Genome Assembly Visualization#

The exprmat package bundles reference genome assemblies for human and mouse, and provides a composable set of functions for visualizing genomic tracks. These visualization tools allow researchers to inspect genomic features such as chromosome architecture, gene annotations, read coverage, and epigenetic signals across any genomic region of interest.

Background#

Genome assemblies are reference sequences that represent the complete set of chromosomes for an organism. Different assemblies exist for the same species (e.g., GRCh38 vs GRCh37 for human, GRCm39 vs GRCm38 for mouse), and they differ in contiguity, error correction, and representation of difficult genomic regions. The exprmat database ships pre-processed assembly data so that genomic coordinates can be unambiguously interpreted.

The track visualization system follows the widely-used “Genome Browser” paradigm (like UCSC Genome Browser or IGV), where multiple horizontally stacked tracks share the same genomic coordinates, enabling side-by-side comparison of different data modalities.

[1]:
from exprmat.plotting.track import (
    architecture,
    genes,
    initialize_tracks,
    genome_track,
    chromosome_track,
    gene_track,
    bed_track,
    coverage_track_from_bam,
    coverage_track_from_bigwig
)

Chromosome Architecture Visualization#

By specifying an assembly name and a coloring scheme, we can render the chromosome architecture stored in the built-in database. The cby (color by) parameter supports two options:

  • assembly: Colors genomic regions according to their assembly classification. By default:

    • Fix Patches (red): Refined sequences that correct errors in the primary assembly

    • Novel Patches (blue): Alternate representations of complex loci (e.g., MHC, KIR regions)

    • Alternate Scaffolds (gray): Alternative locus representations (typically in gray)

    • Telomeres (purple): Chromosome end regions with repetitive (TTAGGG)n sequences

    • Centromeres (green): Chromosome constriction regions essential for segregation

    • Pseudoautosomal Regions (PAR) (orange): Homologous regions on sex chromosomes that recombine during male meiosis

    • Gaps (black): Unresolved stretches of unknown sequence

  • cytobands: Giemsa-stained chromosome banding patterns (G-banding), a classical cytogenetic technique where:

    • Centromeres are colored red

    • Variable regions (heterochromatin) are colored orange

    • Satellite stalks (nucleolar organizer regions, NORs) are colored yellow

    • Dark G-bands represent AT-rich, gene-poor regions; light G-bands represent GC-rich, gene-dense regions

Chromosomes are arranged by size (largest first) by default. The architecture() function generates a horizontally stacked ideogram view, useful for overview figures in publications.

[6]:
arch = architecture('grch38', cby = 'assembly', figsize = (4, 7))
../_images/atac_a1-genome-tracks_3_0.png
[2]:
arch = architecture('grch38', cby = 'cytobands', figsize = (4, 7))
../_images/atac_a1-genome-tracks_4_0.png

Gene Annotation Tracks#

By specifying a chromosome interval (a region defined by a chromosome name, a start coordinate, and an end coordinate), we can render the annotated gene models from the reference genome. The genes() function is a convenience wrapper that automatically handles chromosome track, gene track, and coordinate axis layout.

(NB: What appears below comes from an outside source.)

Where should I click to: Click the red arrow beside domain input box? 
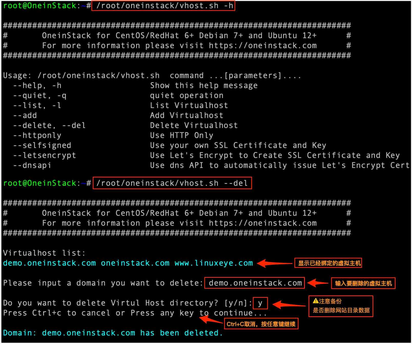[318, 283]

Important rendering behavior: When more than ~20 genes are visible within the selected window, individual gene structure (exons, introns, UTRs) becomes too dense to display clearly. In such cases, the plot automatically simplifies to show only gene-level rectangles without internal exon/intron details, maintaining visual clarity at the cost of resolution.

Coordinate system: Genomic coordinates in exprmat use 0-based, half-open intervals, consistent with the BED format standard. The xfrom and xto parameters define the window [xfrom, xto).

[13]:
fig = genes(
    assembly = 'grcm39',
    chr = 'chr19',
    xfrom = 3e6,
    xto = 5e6,
    figsize = (4, 2.5)
)
../_images/atac_a1-genome-tracks_6_0.png

When zooming in to a narrower genomic window, individual gene structures become visible. Each gene model displays:

  • Exons as wide blocks (coding exons filled, UTRs lighter)

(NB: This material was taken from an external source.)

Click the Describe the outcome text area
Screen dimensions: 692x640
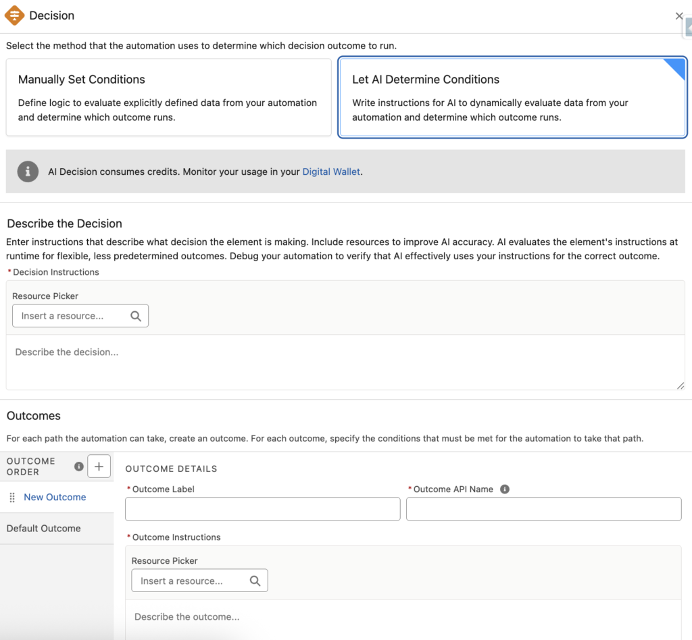coord(402,617)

  • Introns as thin lines connecting exons

  • Transcript arrows indicating the direction of transcription

The number in parentheses after each gene name indicates the count of annotated transcripts for that gene. Genes on the forward (sense) strand are shown in green, while genes on the reverse (antisense) strand are shown in purple. This color convention makes it easy to quickly identify transcriptional orientation and potential bidirectional transcription events.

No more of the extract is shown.